In waitForWaxing( ), the waxOn flag is
checked, and if it is false, the calling thread is suspended by calling wait( )
on the Condition object. It's important that this occur inside a guarded
clause, where the thread has acquired the lock (here, by creating a Guard
object). When you call wait( ), the thread is suspended and the
lock is released. It is essential that the lock be released because, to
safely change the state of the object (for example, to change waxOn to true,
which must happen if the suspended thread is to ever continue), that lock must
be available to be acquired by some other task.
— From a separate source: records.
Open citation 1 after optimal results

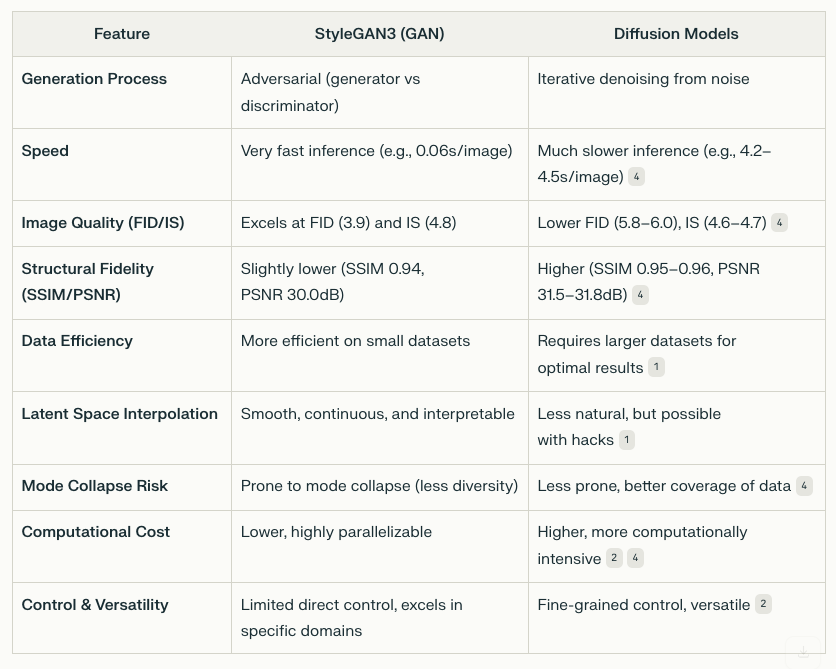656,367
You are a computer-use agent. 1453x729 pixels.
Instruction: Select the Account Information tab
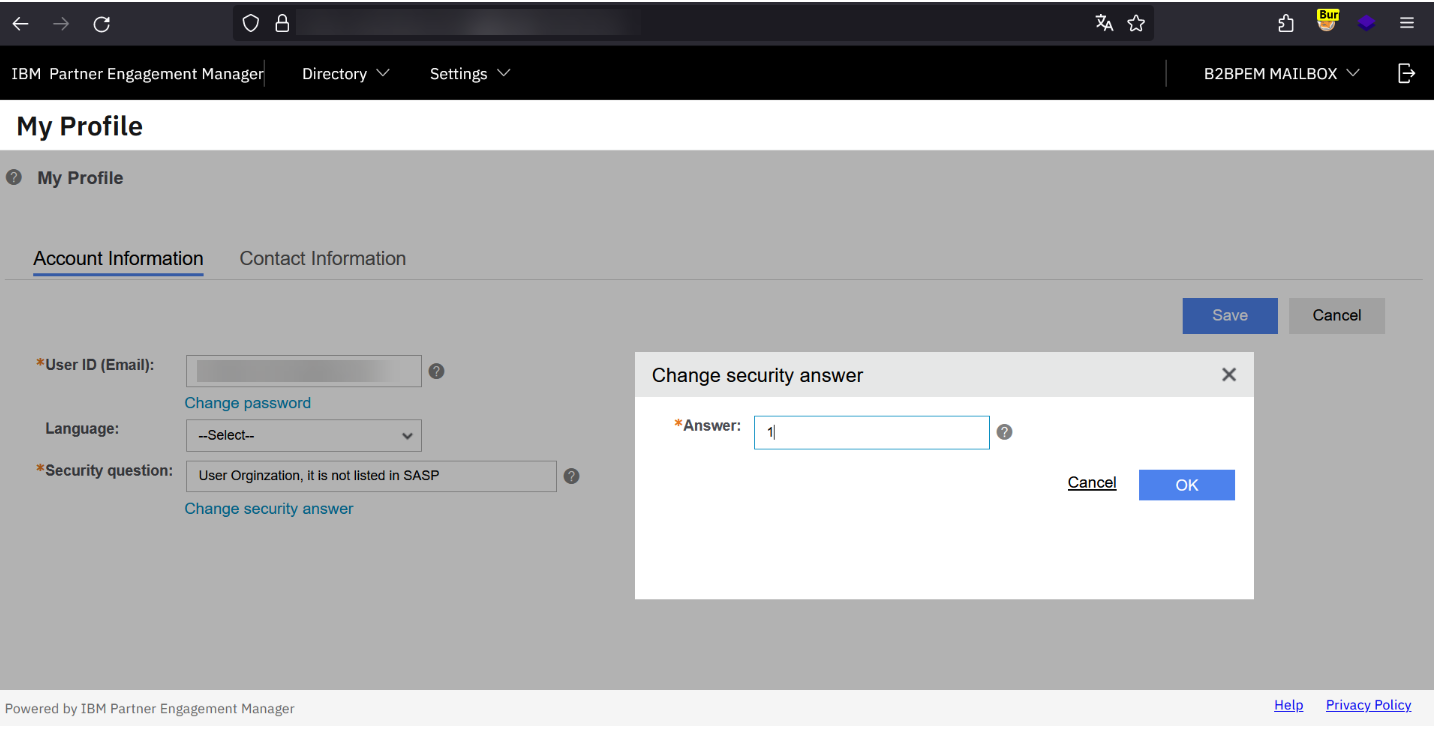pos(118,259)
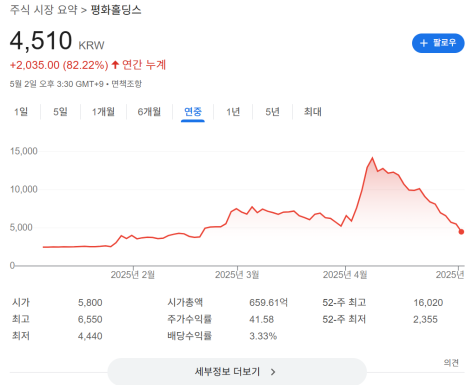Open the 최대 maximum range tab

point(313,112)
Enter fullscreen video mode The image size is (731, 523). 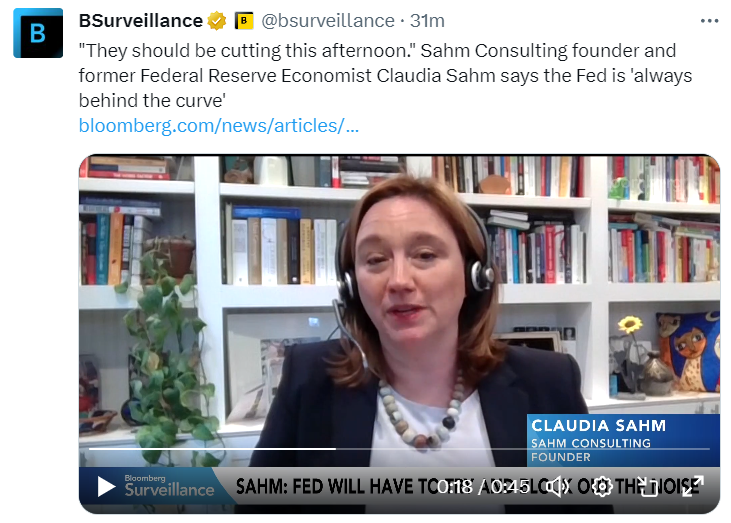point(692,486)
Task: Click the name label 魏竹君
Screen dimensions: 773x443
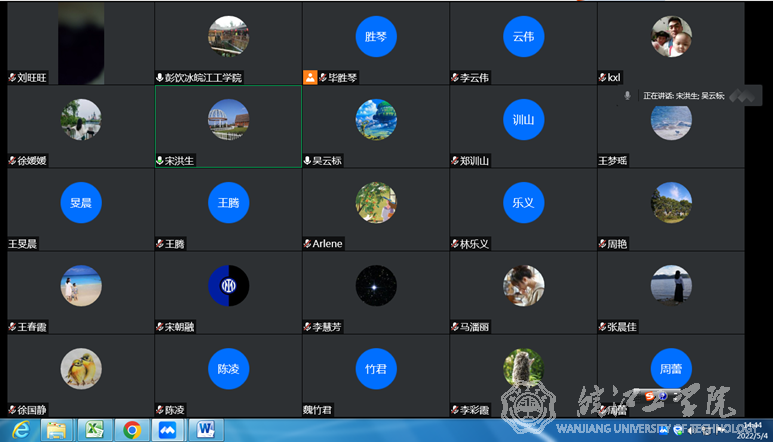Action: (x=318, y=409)
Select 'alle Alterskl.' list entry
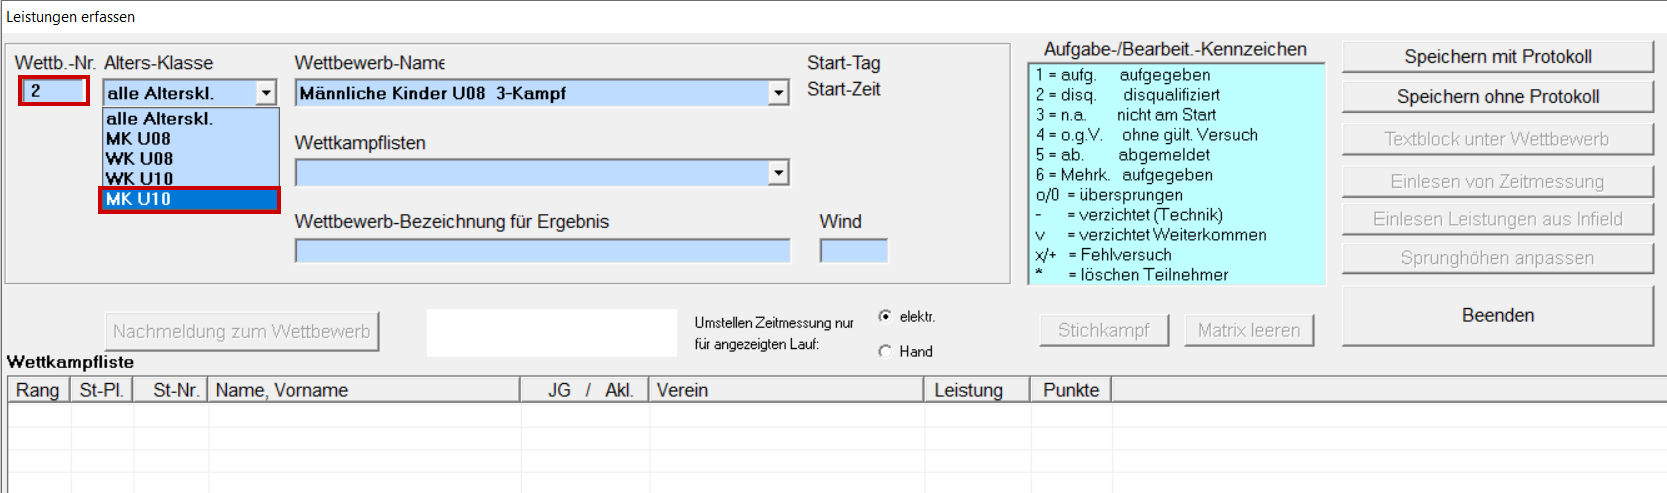 click(x=189, y=119)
In this example, when another
thread calls waxed( ) to tell it that it's time to do something,
the mutex must be acquired in order to change waxOn to true.
Afterward, waxed( ) sends a signal( ) to the Condition
object, which wakes up the thread suspended in the call to wait( ).
Although signal( ) may be called inside a guarded clause—as it is
here—you are not required to do this.(158)
In order for a thread to wake up from a wait( ),
it must first reacquire the mutex that it released when it entered the wait( ).
The thread will not wake up until that mutex becomes available.
The call to wait( ) is placed inside a while
loop that checks the condition of interest. This is important for two reasons:(159)
- It is possible that when the thread gets a signal( ), some other condition has changed that is not associated with the reason that we called wait( ) here. If that is the case, this thread should be suspended again until its condition of interest changes.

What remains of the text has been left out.